Nice, envoyée spéciale
Le matelas gonflable bleu turquoise est debout, posé contre une grille. Sur le trottoir, son propriétaire semble attendre quelqu’un pour aller se baigner. Scène banale dans une cité balnéaire, sauf que nous sommes le 17 juillet, à Nice. La grille délimite l’entrée du CUM, ce bâtiment universitaire de la promenade des Anglais transformé en centre d’accueil des victimes. Anne et Olivier s’y étaient rendus vendredi matin. À gauche, une jeune femme à la mine défaite quitte le centre, soutenue par un homme qui porte un bouquet de fleurs. Deux bénévoles de la Croix-Rouge les regardent partir, à deux mètres du matelas gonflable bleu turquoise.
Le café, il est pour moi.
Il y a trois jours que Mohamed Lahouaiej Bouhlel, au volant d’un camion de 19 tonnes, a foncé dans la foule. Mais à part les visages rougis, les fleurs et les déclarations politiques à l’emporte-pièce, l’ambiance post-14 juillet, à Nice, n’a pas grand-chose de commun avec celle qui plombait Paris, après le 13 Novembre. La vie a continué. Commerçante, tapageuse, estivale. Personne n’a peur d’aller s’asseoir en terrasse après la plage, pour se reposer du soleil insolent. Pas même cette femme brune toute seule, qui pleure derrière ses lunettes de soleil. La serveuse lui passe une main légère sur l’épaule : Le café, il est pour moi.

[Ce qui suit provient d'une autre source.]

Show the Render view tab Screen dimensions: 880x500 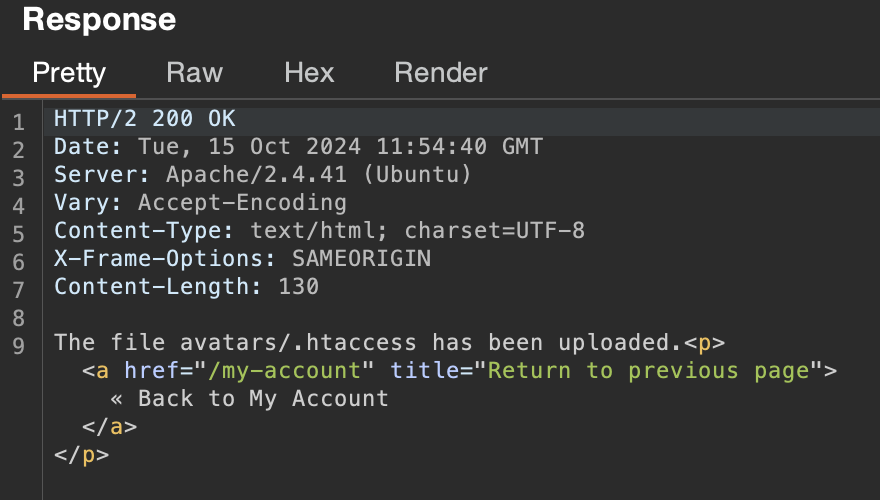tap(441, 73)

Il pourrait ne s’être rien passé. D’accord, un meurtrier de masse, un terroriste islamiste semble-t-il, a tué 84 personnes. Mais contrairement à Paris l’an dernier, l’hypothèse d’une « réplique » immédiate, au même endroit, n’a pas paralysé les rues. Seules quelques affichettes préviennent sur des façades : En raison de l’attentat qui a endeuillé la ville, l’ensemble du réseau de la bibliothèque municipale de Nice sera fermé jusqu’au lundi 18 juillet.

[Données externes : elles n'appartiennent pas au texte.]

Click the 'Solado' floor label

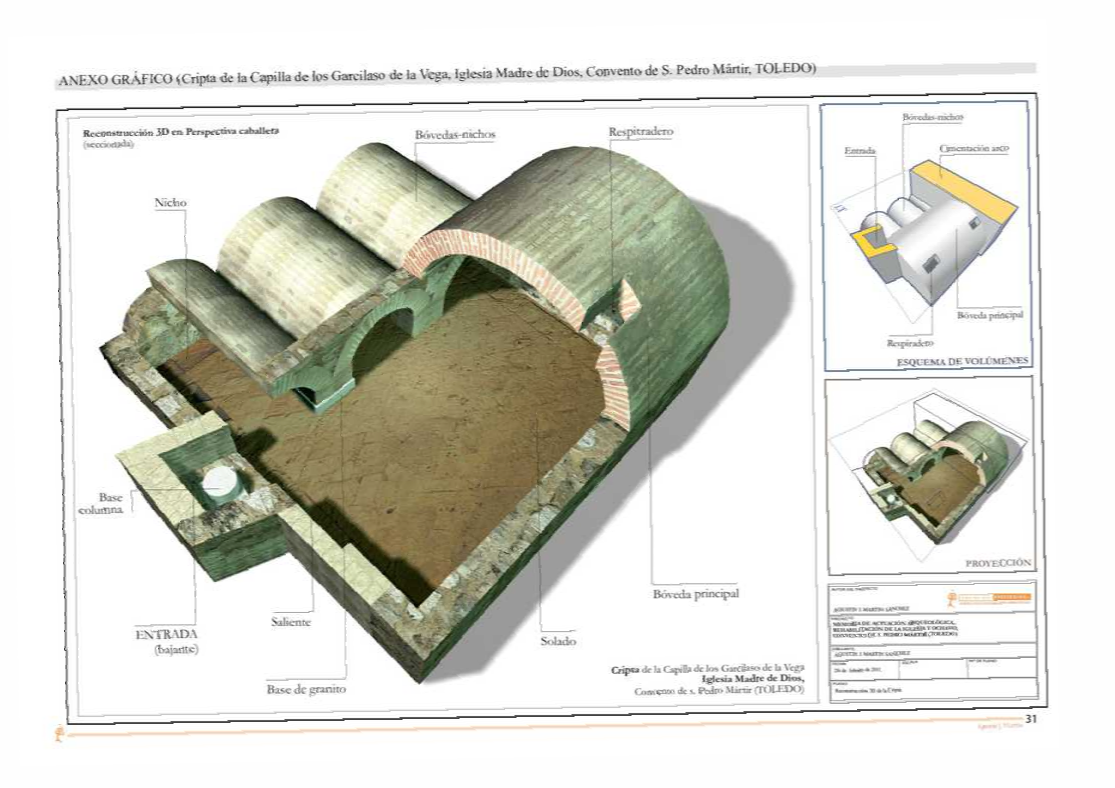click(x=558, y=640)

Samedi devant l’hôtel de ville, les familles des mariés s’embrassent et youyoutent sans crainte, quelques minutes avant l’hommage de Christian Estrosi aux policiers municipaux. Les magasins du centre-ville accueillent les clients des soldes. Même les CRS arpentent le bord de mer d’un air plutôt détendu.

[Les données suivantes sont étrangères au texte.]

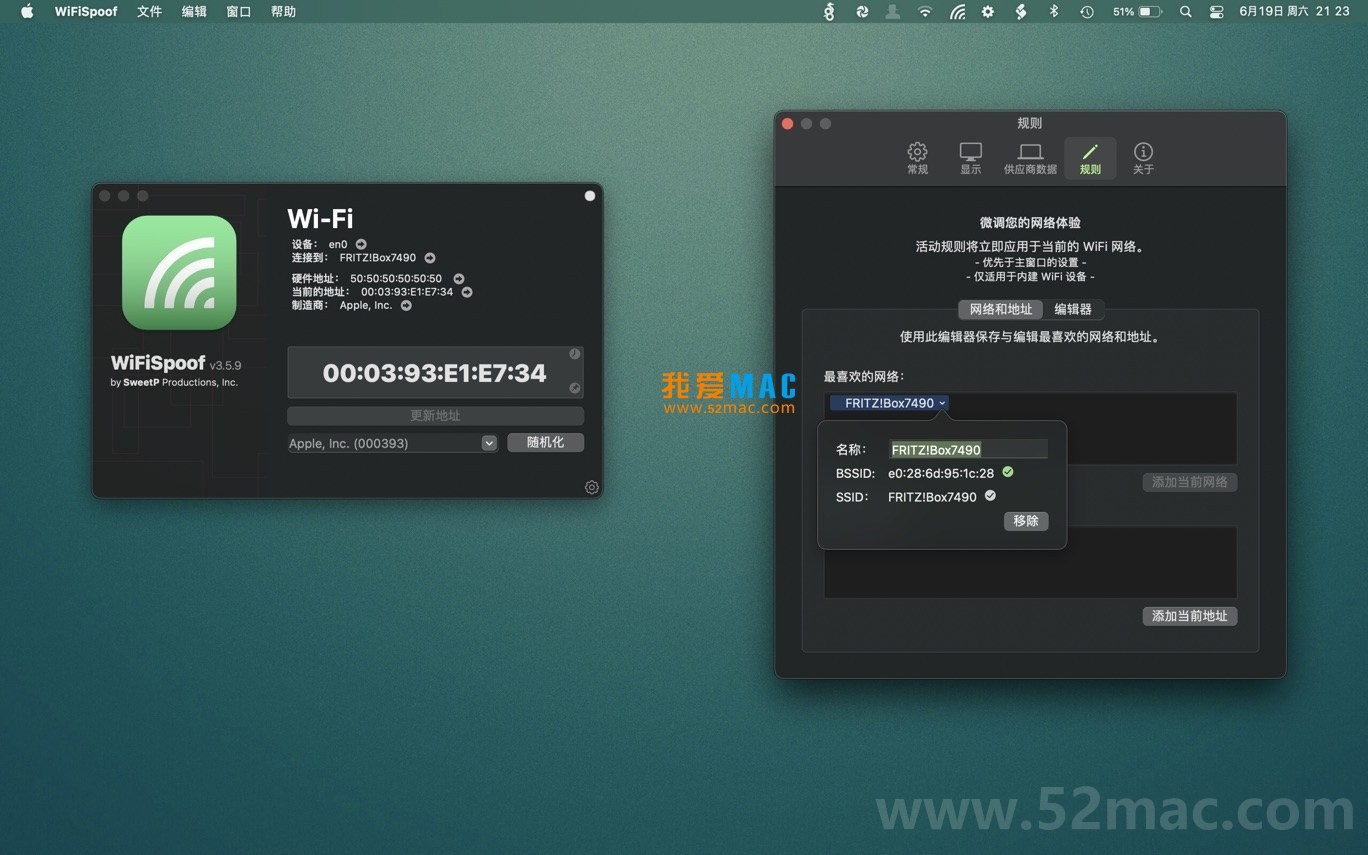Open the 关于 (About) info tab
This screenshot has height=855, width=1368.
click(x=1143, y=158)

La zone de deuil se borne à ces deux kilomètres de « Prom’ », ainsi qu’ici on appelle la promenade des Anglais où le tueur a fauché ses victimes avec vue sur la Méditerranée. Un espace bien délimité et relativement réduit dans Nice, où des milliers de fleurs s’empilent, au croisement du littoral et des rues perpendiculaires qui conduisent au centre-ville. La mairie a ouvert un espace « officiel » de recueillement dans un jardin public.